How do you evaluate an LLM agent?
You evaluate an LLM agent by running it against a fixed set of representative tasks and scoring more than the final text. Grade whether it reasoned correctly, whether it called the right tools with the right arguments, and whether it actually completed the task. Because agents are non-deterministic, run each scenario several times and track how often it succeeds, not just whether it passed once.
Build a scenario set first
Evaluation is only as good as the tasks you run. Collect scenarios that mirror what the agent will really be asked to do, including the awkward ones: ambiguous requests, missing information, and tasks it should refuse. This set is your benchmark, and it is worth versioning like code. See OpenAI Evals and similar projects for how teams structure eval suites.
Score at more than one level
- Reasoning quality: did the agent form a sensible plan and stay on task
- Tool-call accuracy: right tool, right arguments, sensible order
- Task success: did the end state match what a correct run should produce
A number of frameworks make it straightforward to define these checks and run them repeatedly. Braintrust is one common choice, and the tools guide compares the rest.
Account for non-determinism
The same input can produce different behavior on different runs, so a single pass tells you almost nothing. Run each scenario multiple times and report a success rate. An agent that completes a task 70 percent of the time is a very different thing from one that does it 99 percent of the time, and only repetition reveals which you have.
pythondef success_rate(scenario, trials=10):
passed = 0
for _ in range(trials):
result = run_scenario(scenario) # your harness runs the agent
if scenario.check(result): # end-state check, returns bool
passed += 1
return passed / trials
for s in scenario_set:
rate = success_rate(s, trials=10)
print(f"{s.name:30} {rate:.0%}")
assert rate >= s.threshold # each scenario sets its own bar
Choosing a framework, honestly
No tool wins outright. What fits depends on your stack and how much you value hosted convenience over control:
- Promptfoo: open source and config-first, so it drops into CI cleanly and is strong for prompt comparison and red-teaming. The YAML-driven model gets awkward once your assertions need real program logic or stateful multi-step setup.

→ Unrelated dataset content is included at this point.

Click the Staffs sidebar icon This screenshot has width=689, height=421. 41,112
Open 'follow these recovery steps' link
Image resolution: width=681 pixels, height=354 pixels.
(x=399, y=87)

- DeepEval: a pytest-style, assertion-first workflow with many built-in metrics, comfortable if you already think in unit tests. Several of its metrics lean on LLM-as-judge calls, which cost money, add variance, and need calibrating before you trust them.
- LangSmith: tracing and evaluation that are tightly integrated if you are on LangChain or LangGraph. Most of that value assumes that ecosystem, and it is a hosted commercial product.
- Braintrust: a hosted playground, dataset, and eval workflow that suits a team iterating on prompts together. The tradeoff is the same as any hosted option: your eval data lives in a third party.
A reasonable default: Promptfoo or DeepEval while you are wiring up CI, and a hosted platform later if you need shared dashboards and history.